Still, in our day and in our culture, where the dangers of the cloister have long since subsided, it is dualism that has the greatest potential to harbor frauds and a foundational deficit in reconciling the different dogmatic claims of orthodox Christianity.
"There seems to be a tendency in dualism, as represented by both Paul and Luther, to relate temporality and finiteness to sin in such a degree as to move creation and fall into very close proximity, and in that connection to do less than justice to the creative work of God," Niebuhr poignantly observes. "These thoughts lead to the idea that in all temporal work in culture men are dealing only with the transitory and the dying. Hence, however important cultural duties are for Christians their life is not in them: it is hidden with Christ in God. It is at this point that the conversationist motif, otherwise very similar to the dualist, emerges in distinction from it" (p. 188-189). And so now we turn to the last of the resolutions of the culture question, those who see Christ as the transformer of culture.

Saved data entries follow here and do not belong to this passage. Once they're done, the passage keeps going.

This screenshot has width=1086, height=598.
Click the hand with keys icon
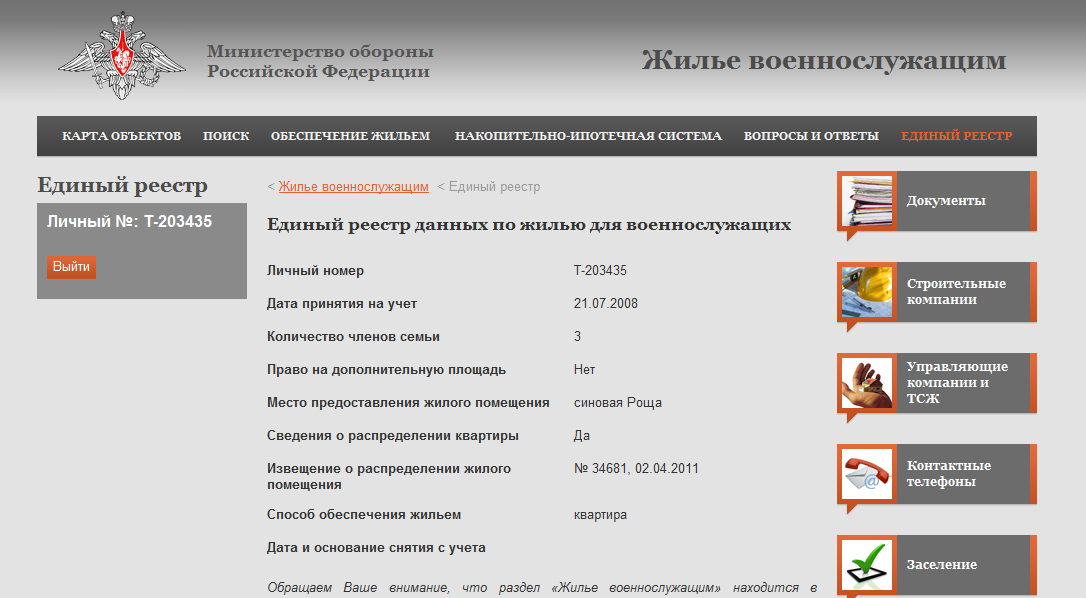867,383
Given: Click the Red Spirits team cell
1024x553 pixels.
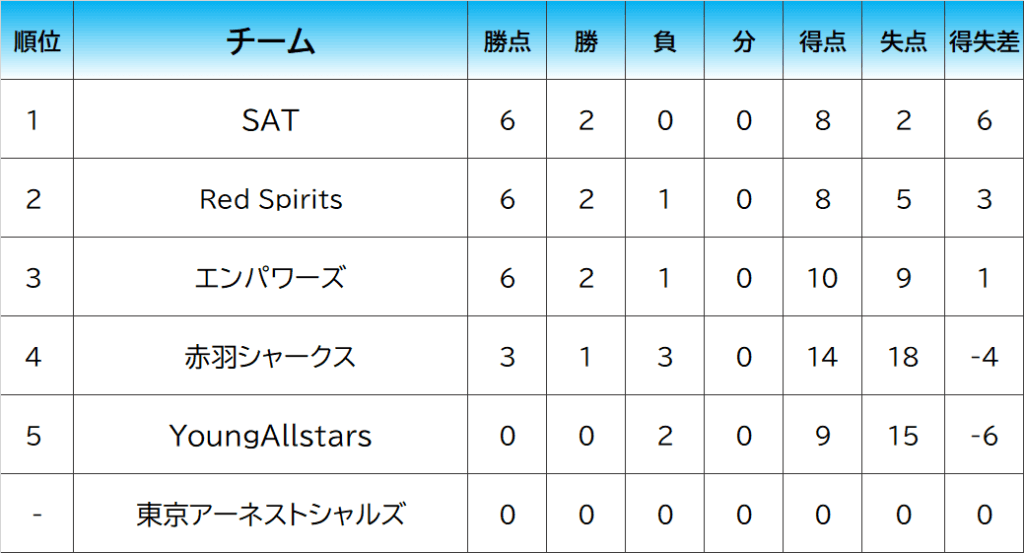Looking at the screenshot, I should point(271,199).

Those who represent this conversionist motif — Niebuhr cites St. John the Evangelist, Augustine, the Christian socialist F.D. Maurice — "belong to the great central tradition of the church." They are not radicals, nor accommodationists, believing against the former that culture, too, is under God's sovereign rule, and against the accommodationists that Christ "forgives the most hidden and proliferous sin, the distrust, lovelessness, and hopelessness of man in his relation to God. And this he does not simply by offering ideas, counsel, and laws; but by living with men in great humility, enduring death for their sakes, and rising again from the grave in a demonstration of God's grace rather than an argument about it" (pp. 190-191).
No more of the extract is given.